Summarising, this was so much worse than it had to be, it’s really very sad. Recommended only to Dan Brown fanatics.

6 comments

  1. The script I agree with, I can’t believe they did so much damage to it, although I actually did enjoy the first book, even if I didn’t consider it high literature. But Tom Hanks-well, sexy professor might be too much, but I really didn’t think he was all that badly cast. He’s not outrageously handsome, but he’s hardly unattractive. And it’s not like he has to act in a particularly macho role, anyway.

    • It’s not that I’m saying that Tom Hanks is ugly, but attractive? Not in my universe.

      Of course, to each their own. Maybe I’m the only who thinks that Tom Hanks just isn’t good-looking. Which of course says nothing about his acting talent, but it makes suspension of disbelief kinda hard, when you got young, beautiful women swooning left and right over him.

  2. You forgot the awesome German! How hard could it have been? One coffee-break, going over to Armin Müller-Stahl to ask: “Could you read this over? Fix it, perhaps? Just so Stellan doesn’t have to make an ass of himself, you know…Thank you so much, that coffee’s on me.”

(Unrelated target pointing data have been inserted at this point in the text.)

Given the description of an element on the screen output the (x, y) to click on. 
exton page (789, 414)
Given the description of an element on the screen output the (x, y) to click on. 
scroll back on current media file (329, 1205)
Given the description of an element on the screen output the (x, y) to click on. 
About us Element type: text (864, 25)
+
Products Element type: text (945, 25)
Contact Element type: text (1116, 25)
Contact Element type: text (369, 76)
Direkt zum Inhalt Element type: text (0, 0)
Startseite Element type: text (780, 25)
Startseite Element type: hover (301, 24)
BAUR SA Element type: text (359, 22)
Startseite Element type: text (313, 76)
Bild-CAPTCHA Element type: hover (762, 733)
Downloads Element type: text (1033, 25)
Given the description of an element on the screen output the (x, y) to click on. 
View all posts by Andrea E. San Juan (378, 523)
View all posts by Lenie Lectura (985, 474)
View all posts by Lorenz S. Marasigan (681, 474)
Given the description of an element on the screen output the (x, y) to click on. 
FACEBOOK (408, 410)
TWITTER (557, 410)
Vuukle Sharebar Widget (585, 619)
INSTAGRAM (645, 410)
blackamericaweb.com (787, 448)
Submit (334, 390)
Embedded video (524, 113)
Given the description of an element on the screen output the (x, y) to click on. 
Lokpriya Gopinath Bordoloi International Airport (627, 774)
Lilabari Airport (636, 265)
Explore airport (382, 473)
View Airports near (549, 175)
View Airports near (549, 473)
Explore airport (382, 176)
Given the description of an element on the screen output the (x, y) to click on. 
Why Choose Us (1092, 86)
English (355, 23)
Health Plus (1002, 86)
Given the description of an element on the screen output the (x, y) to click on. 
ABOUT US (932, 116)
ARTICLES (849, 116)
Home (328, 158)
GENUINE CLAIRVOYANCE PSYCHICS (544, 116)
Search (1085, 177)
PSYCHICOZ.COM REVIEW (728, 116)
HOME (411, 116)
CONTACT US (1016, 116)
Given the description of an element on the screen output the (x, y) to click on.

    One problem solved. 665 left to go.

    • True… the minute I posted it I thought “crap, I forgot to mention the abysmal German, save for the one guy who was actually Swiss” but then I didn’t have the time to change it and I thought – rightly, as I may point out – that you’d do the mentioning for me. ;)

      *le sigh*

      There seem to be no German people in Hollywood at all… there’s so much mangled German I had to listen to already…

      • You know me too well ^^

        I have flashes of people like Armin Müller-Stahl (or Sandra Bullock, or anyone else who actually, you know, *speaks German*) speaking German for a role and getting yelled at on set for doing it wrong.

        “Cut, cut, CUT!!! Sandra, darling, we talked about this. When the script says ‘German’ we don’t *actually* want you to speak German. We’re aiming for foreign-sounding gibberish. That’s how you make a good movie. Think Chaplin in ‘Great Dictator’. Can you do that for me, darling? Yes? Thank you, let’s try this again.”